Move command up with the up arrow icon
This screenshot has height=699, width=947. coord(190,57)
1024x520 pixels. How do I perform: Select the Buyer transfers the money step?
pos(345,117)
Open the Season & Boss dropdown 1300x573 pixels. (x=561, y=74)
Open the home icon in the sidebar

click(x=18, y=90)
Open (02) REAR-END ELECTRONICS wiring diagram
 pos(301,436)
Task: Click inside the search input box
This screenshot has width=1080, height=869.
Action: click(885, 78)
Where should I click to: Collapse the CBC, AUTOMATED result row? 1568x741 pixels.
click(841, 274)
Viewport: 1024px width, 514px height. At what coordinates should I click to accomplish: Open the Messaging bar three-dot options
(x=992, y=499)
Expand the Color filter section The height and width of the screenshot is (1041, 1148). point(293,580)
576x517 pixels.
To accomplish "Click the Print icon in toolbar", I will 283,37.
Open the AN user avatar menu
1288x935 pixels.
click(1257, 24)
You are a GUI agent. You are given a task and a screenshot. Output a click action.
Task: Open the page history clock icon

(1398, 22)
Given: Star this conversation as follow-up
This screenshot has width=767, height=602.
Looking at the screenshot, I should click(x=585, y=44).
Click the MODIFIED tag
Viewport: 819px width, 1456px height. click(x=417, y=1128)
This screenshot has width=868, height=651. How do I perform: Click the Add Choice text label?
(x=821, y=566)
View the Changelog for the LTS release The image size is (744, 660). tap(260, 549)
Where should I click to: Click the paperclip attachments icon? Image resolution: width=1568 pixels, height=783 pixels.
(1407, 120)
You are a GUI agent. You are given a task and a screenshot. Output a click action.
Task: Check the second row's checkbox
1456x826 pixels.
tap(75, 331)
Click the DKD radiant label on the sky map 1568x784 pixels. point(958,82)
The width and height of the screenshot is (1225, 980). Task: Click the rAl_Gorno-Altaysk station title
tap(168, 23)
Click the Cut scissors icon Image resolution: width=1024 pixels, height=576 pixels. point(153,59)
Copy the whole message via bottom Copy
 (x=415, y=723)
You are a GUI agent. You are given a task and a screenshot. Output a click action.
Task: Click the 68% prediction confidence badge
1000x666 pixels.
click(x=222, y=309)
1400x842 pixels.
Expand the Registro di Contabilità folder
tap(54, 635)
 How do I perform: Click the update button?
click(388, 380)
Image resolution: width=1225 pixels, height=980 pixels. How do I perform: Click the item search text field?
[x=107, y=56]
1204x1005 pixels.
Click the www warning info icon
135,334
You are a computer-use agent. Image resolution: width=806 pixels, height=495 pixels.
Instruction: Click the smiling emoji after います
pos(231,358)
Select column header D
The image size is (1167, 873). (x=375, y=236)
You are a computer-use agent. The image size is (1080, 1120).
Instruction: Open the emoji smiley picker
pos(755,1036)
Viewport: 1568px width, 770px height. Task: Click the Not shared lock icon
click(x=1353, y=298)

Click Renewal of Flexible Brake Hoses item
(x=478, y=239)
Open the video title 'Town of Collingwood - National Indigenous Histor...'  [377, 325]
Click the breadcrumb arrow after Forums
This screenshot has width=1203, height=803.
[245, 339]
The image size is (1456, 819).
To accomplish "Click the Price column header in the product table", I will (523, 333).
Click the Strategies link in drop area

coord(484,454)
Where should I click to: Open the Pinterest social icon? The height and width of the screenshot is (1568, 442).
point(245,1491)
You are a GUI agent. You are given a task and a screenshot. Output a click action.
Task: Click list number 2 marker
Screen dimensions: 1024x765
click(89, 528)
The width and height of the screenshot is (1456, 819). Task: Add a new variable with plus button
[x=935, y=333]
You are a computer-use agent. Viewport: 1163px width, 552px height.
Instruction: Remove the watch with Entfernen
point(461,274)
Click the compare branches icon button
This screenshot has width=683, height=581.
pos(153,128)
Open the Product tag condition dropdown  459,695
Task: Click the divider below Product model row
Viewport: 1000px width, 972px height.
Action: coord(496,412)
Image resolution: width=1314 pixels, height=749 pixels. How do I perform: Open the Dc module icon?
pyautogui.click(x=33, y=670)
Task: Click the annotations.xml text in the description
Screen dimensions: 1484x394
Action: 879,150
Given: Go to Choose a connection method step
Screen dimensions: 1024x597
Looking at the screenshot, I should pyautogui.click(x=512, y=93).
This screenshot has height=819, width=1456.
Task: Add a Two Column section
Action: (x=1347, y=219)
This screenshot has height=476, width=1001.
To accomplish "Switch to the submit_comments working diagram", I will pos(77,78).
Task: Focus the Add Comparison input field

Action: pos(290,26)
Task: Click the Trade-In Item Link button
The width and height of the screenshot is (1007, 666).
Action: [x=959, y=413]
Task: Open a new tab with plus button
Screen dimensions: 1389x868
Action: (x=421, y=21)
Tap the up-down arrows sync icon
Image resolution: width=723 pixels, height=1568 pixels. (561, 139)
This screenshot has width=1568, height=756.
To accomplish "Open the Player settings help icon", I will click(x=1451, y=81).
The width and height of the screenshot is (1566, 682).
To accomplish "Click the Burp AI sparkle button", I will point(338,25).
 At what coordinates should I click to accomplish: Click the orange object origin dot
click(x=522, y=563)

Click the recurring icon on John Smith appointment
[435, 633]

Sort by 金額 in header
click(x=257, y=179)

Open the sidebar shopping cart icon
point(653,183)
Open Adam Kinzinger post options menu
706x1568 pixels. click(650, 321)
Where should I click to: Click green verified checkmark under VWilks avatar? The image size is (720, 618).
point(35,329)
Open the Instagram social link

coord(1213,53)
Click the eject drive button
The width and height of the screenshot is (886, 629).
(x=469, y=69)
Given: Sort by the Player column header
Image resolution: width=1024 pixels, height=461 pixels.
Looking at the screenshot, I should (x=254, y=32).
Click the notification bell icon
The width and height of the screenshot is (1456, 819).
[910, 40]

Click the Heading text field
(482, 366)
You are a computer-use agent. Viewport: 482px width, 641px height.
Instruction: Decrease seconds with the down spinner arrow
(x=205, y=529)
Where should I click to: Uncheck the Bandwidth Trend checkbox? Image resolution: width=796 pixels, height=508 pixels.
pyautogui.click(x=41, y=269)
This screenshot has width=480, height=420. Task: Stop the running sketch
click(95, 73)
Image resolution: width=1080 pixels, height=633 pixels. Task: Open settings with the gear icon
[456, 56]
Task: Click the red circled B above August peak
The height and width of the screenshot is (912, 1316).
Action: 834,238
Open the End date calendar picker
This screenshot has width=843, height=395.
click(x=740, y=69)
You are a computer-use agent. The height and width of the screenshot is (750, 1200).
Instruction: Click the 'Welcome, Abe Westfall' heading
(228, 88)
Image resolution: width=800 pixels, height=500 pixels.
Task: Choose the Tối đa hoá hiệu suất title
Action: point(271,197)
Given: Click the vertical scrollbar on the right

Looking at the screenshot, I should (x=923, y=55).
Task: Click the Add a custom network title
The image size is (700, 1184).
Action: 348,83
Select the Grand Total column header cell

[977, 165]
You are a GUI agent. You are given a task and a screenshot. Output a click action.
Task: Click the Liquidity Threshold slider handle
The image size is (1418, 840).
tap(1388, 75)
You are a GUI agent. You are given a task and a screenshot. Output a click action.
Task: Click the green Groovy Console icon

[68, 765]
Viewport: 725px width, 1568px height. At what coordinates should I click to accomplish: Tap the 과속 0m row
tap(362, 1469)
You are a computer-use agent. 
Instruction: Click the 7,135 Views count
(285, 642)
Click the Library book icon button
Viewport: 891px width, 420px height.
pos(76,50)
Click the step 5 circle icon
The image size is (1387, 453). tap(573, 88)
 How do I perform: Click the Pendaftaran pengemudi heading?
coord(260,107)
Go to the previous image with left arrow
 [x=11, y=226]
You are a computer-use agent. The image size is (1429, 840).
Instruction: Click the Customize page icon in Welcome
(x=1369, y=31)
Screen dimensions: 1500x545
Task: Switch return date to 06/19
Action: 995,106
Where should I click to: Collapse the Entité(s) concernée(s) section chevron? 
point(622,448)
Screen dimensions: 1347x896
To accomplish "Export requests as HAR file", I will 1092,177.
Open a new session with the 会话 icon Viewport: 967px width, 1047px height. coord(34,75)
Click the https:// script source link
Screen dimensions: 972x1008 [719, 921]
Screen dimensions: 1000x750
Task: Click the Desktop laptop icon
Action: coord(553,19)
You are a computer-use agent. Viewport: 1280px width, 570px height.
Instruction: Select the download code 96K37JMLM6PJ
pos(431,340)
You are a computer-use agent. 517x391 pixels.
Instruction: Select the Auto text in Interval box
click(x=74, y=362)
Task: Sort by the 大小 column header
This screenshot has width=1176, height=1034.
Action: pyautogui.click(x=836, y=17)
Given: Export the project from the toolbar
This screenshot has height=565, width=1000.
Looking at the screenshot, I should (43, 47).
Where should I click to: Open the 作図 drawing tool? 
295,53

..............................

Written task: Reproduce, word for word, the records between the line containing "Where should I click to: Collapse the Entité(s)" and the line containing "click(x=74, y=362)", both of those lines included.

Written answer:
Where should I click to: Collapse the Entité(s) concernée(s) section chevron? 
point(622,448)
Screen dimensions: 1347x896
To accomplish "Export requests as HAR file", I will 1092,177.
Open a new session with the 会话 icon Viewport: 967px width, 1047px height. coord(34,75)
Click the https:// script source link
Screen dimensions: 972x1008 [719, 921]
Screen dimensions: 1000x750
Task: Click the Desktop laptop icon
Action: coord(553,19)
You are a computer-use agent. Viewport: 1280px width, 570px height.
Instruction: Select the download code 96K37JMLM6PJ
pos(431,340)
You are a computer-use agent. 517x391 pixels.
Instruction: Select the Auto text in Interval box
click(x=74, y=362)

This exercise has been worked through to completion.